===== DATASET RECORDS =====

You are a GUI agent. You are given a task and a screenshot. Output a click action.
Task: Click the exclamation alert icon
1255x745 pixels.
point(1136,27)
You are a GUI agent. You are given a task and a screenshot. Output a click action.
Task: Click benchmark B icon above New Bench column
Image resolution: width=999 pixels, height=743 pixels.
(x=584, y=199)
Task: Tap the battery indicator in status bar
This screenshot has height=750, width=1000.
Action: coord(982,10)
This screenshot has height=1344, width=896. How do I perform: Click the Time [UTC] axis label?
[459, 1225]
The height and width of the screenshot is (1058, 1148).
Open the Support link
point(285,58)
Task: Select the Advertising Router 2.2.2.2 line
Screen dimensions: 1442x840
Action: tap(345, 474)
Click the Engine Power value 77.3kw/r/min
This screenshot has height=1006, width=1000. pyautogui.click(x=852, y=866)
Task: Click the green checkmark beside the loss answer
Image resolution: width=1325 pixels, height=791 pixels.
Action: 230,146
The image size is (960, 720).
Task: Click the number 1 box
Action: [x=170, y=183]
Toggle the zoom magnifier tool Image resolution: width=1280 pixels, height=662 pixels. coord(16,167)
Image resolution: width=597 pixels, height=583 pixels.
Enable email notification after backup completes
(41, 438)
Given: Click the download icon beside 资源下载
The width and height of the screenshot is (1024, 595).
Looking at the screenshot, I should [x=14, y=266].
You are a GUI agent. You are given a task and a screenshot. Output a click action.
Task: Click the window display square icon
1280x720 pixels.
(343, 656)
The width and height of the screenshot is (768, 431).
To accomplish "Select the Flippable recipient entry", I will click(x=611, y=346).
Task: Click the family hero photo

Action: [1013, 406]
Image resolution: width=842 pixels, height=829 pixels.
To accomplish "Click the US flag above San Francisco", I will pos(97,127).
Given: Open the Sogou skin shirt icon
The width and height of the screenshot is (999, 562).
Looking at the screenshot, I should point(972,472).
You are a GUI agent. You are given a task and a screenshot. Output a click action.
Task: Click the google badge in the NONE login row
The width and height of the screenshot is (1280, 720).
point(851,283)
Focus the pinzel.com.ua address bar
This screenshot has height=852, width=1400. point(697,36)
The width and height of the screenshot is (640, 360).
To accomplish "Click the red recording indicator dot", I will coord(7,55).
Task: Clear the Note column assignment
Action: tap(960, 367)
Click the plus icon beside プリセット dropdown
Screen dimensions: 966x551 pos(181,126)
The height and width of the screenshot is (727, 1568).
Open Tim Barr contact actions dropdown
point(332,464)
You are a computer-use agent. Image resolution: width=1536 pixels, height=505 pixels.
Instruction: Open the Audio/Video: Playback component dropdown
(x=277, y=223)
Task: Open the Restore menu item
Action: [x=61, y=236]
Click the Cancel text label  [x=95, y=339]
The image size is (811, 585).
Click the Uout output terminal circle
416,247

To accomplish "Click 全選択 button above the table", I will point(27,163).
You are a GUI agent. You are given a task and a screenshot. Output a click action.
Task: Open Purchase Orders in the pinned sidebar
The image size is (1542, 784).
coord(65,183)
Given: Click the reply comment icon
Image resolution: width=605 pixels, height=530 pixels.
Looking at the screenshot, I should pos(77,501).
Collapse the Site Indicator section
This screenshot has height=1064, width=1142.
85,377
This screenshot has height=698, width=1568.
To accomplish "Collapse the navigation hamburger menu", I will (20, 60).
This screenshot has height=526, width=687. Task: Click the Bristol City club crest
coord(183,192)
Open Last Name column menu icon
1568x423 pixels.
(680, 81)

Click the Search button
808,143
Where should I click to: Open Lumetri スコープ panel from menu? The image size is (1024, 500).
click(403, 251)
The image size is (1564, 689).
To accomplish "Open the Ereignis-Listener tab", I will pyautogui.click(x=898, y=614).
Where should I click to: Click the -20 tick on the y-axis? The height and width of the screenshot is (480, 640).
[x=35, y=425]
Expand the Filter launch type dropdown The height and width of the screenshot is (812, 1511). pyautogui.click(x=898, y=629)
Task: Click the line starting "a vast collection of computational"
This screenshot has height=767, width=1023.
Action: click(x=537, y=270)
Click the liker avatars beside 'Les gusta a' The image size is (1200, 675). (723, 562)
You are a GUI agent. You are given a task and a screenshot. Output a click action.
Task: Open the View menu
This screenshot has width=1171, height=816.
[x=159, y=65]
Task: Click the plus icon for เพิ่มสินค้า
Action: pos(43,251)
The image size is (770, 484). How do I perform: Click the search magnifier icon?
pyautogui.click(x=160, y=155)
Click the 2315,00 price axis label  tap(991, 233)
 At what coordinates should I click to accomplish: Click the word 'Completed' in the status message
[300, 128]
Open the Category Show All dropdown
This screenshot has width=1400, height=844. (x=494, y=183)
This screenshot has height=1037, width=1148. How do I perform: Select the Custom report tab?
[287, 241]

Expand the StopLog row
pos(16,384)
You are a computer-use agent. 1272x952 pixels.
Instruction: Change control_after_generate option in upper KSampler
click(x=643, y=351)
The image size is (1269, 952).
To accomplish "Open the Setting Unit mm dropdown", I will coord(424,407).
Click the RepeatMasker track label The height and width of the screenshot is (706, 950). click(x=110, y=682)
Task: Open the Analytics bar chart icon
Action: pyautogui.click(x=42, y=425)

=====

Only the lines above from the line with "Instruction: Open the" to the line with "Expand the Filter", those two lines included, should be reproduced exactly.

Instruction: Open the Audio/Video: Playback component dropdown
(x=277, y=223)
Task: Open the Restore menu item
Action: [x=61, y=236]
Click the Cancel text label  [x=95, y=339]
The image size is (811, 585).
Click the Uout output terminal circle
416,247

To accomplish "Click 全選択 button above the table", I will point(27,163).
You are a GUI agent. You are given a task and a screenshot. Output a click action.
Task: Open Purchase Orders in the pinned sidebar
The image size is (1542, 784).
coord(65,183)
Given: Click the reply comment icon
Image resolution: width=605 pixels, height=530 pixels.
Looking at the screenshot, I should pos(77,501).
Collapse the Site Indicator section
This screenshot has height=1064, width=1142.
85,377
This screenshot has height=698, width=1568.
To accomplish "Collapse the navigation hamburger menu", I will (20, 60).
This screenshot has height=526, width=687. Task: Click the Bristol City club crest
coord(183,192)
Open Last Name column menu icon
1568x423 pixels.
(680, 81)

Click the Search button
808,143
Where should I click to: Open Lumetri スコープ panel from menu? The image size is (1024, 500).
click(403, 251)
The image size is (1564, 689).
To accomplish "Open the Ereignis-Listener tab", I will pyautogui.click(x=898, y=614).
Where should I click to: Click the -20 tick on the y-axis? The height and width of the screenshot is (480, 640).
[x=35, y=425]
Expand the Filter launch type dropdown The height and width of the screenshot is (812, 1511). pyautogui.click(x=898, y=629)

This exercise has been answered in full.